ACTION ITEM:
Skip the pictures and retype exactly the lines from the one holding "464x600 pixels." through the end of the entries.

Top of RECORD EXCERPTS

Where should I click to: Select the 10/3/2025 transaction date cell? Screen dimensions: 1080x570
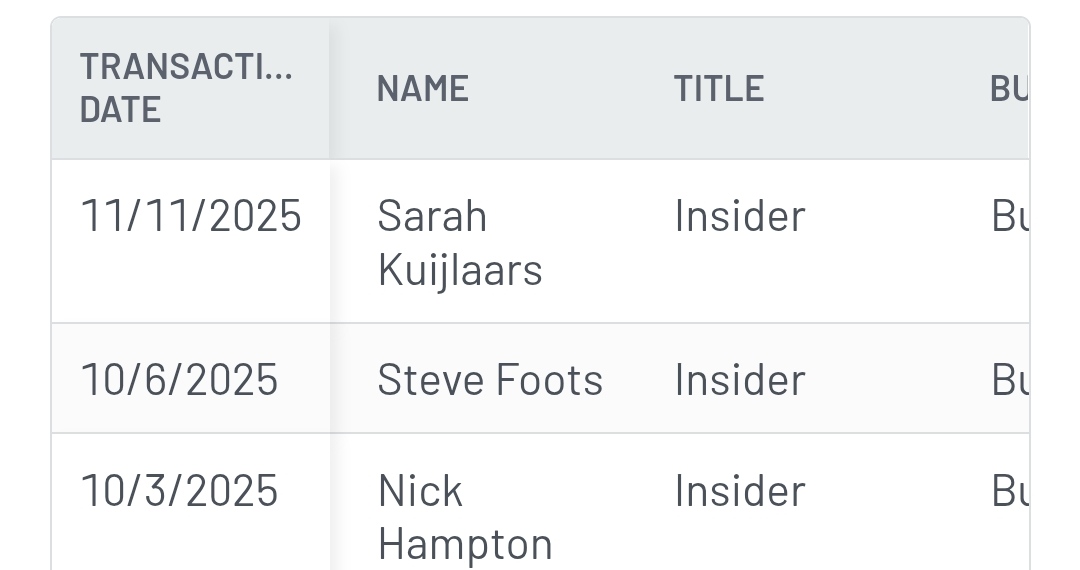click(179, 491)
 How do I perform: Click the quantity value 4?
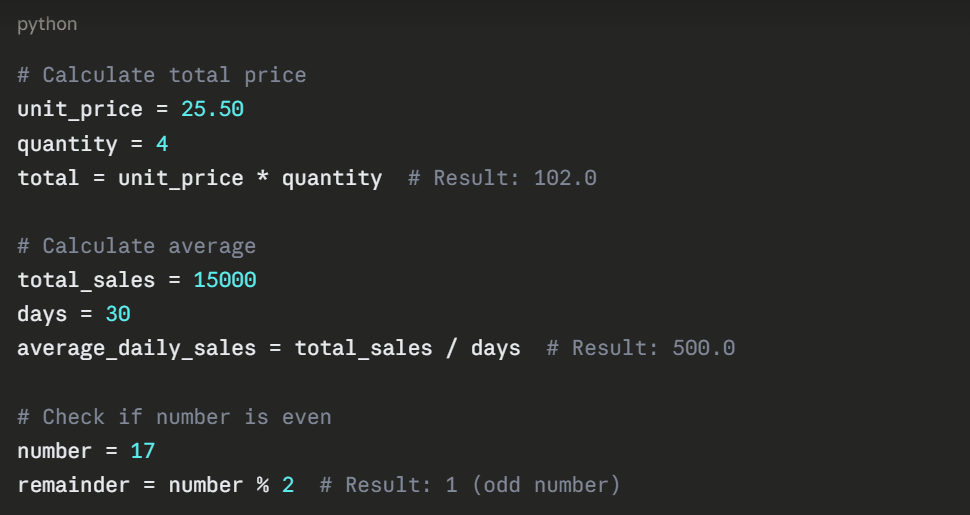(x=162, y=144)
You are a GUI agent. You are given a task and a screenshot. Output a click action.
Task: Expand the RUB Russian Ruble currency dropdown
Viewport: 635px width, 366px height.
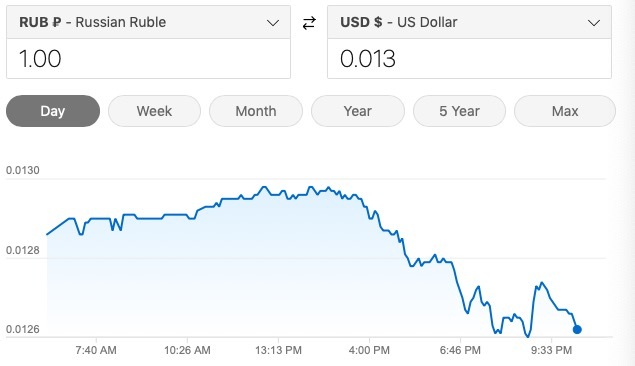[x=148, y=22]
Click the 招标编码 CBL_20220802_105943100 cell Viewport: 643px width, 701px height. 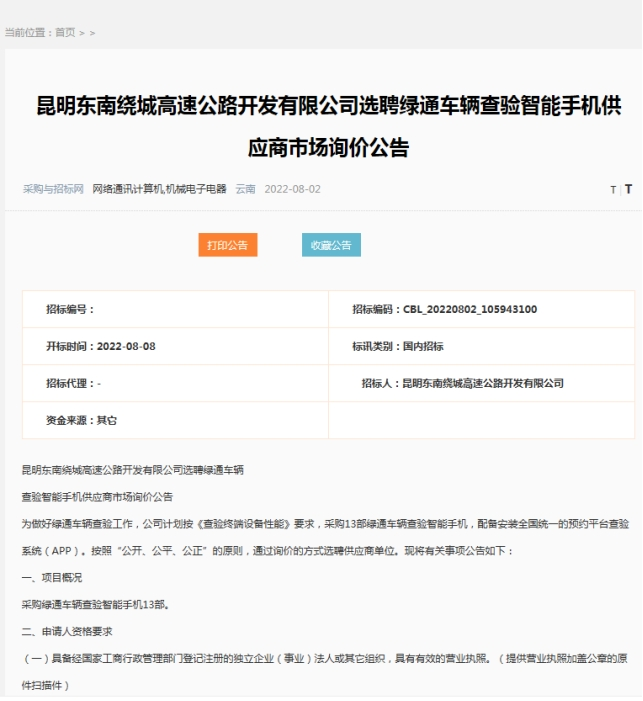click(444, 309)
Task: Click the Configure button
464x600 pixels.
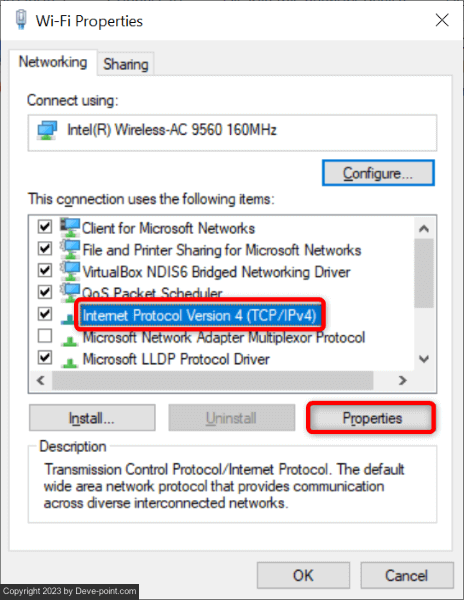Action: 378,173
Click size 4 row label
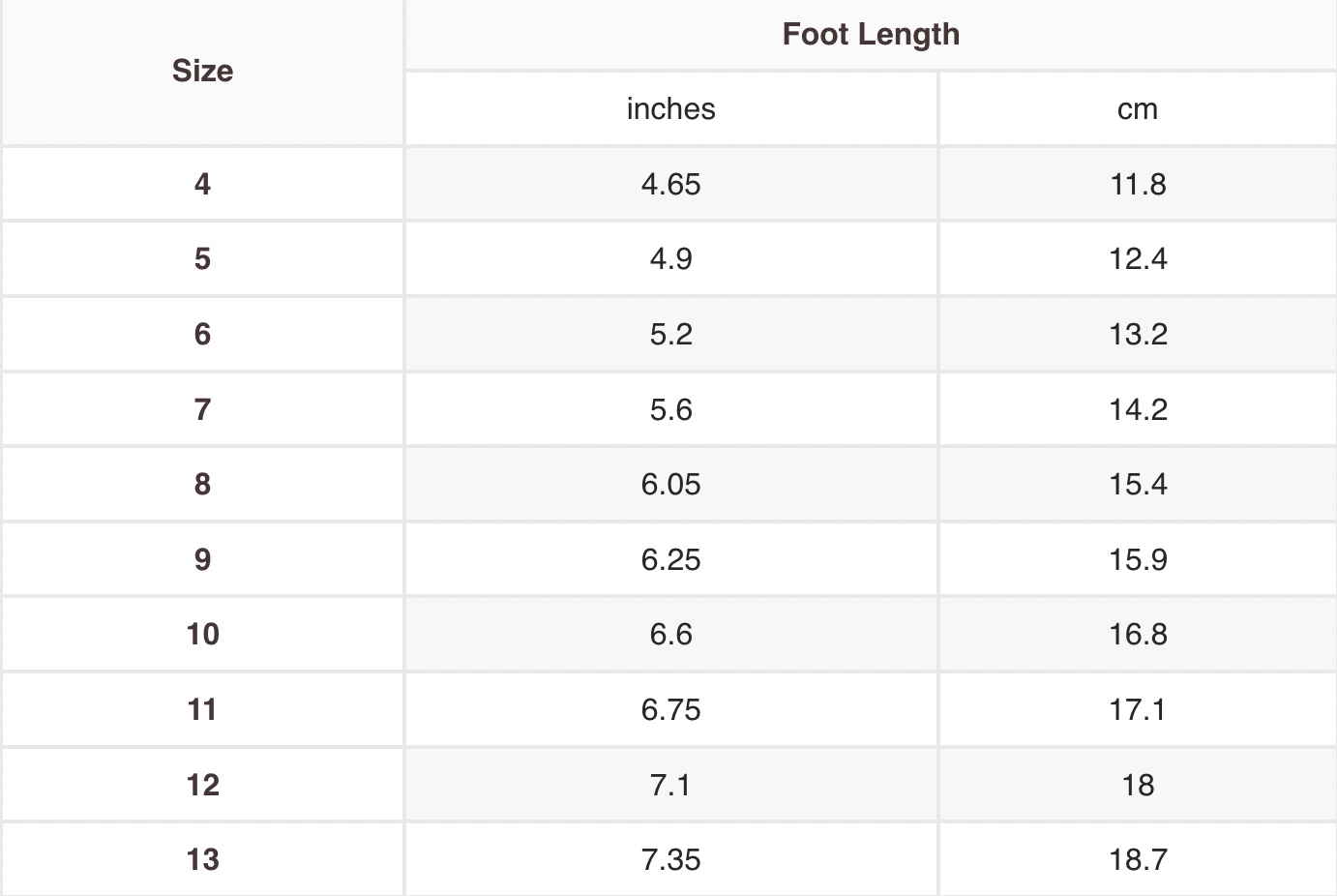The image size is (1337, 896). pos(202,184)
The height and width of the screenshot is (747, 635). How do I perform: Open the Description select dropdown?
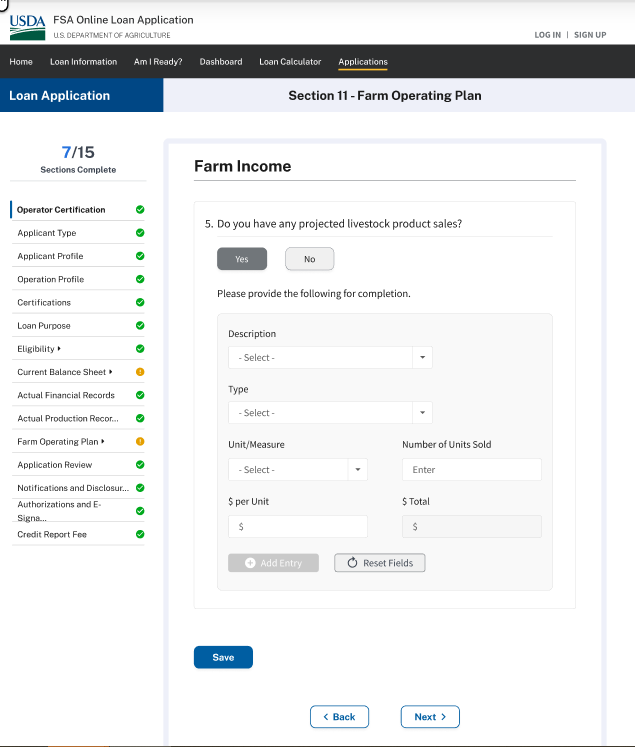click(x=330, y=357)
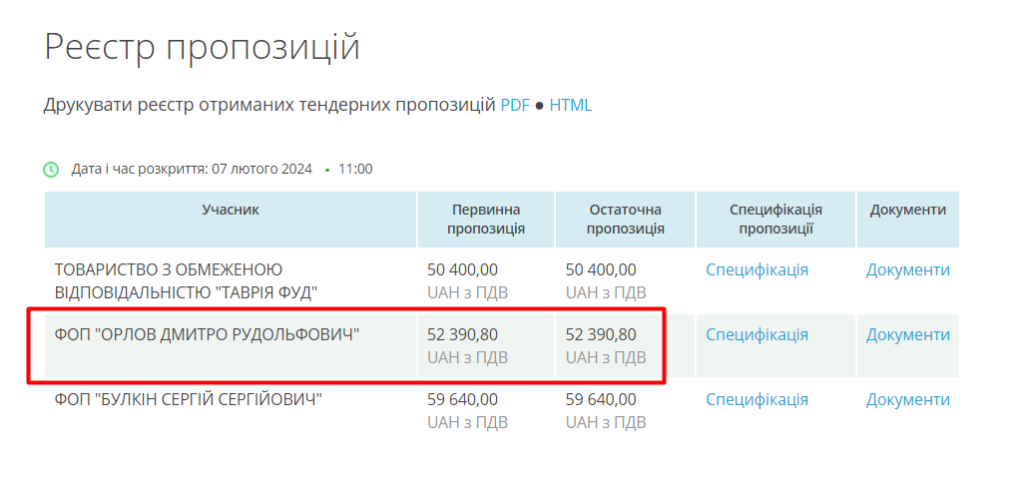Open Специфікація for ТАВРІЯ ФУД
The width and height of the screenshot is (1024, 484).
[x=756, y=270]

Bottom of RECORD EXCERPTS

ANSWER BOX:
464x600 pixels.
Action: 378,173
Click size 4 row label
The image size is (1337, 896). pos(202,184)
The height and width of the screenshot is (747, 635). How do I perform: Open the Description select dropdown?
click(x=330, y=357)
Open Специфікація for ТАВРІЯ ФУД
The width and height of the screenshot is (1024, 484).
[x=756, y=270]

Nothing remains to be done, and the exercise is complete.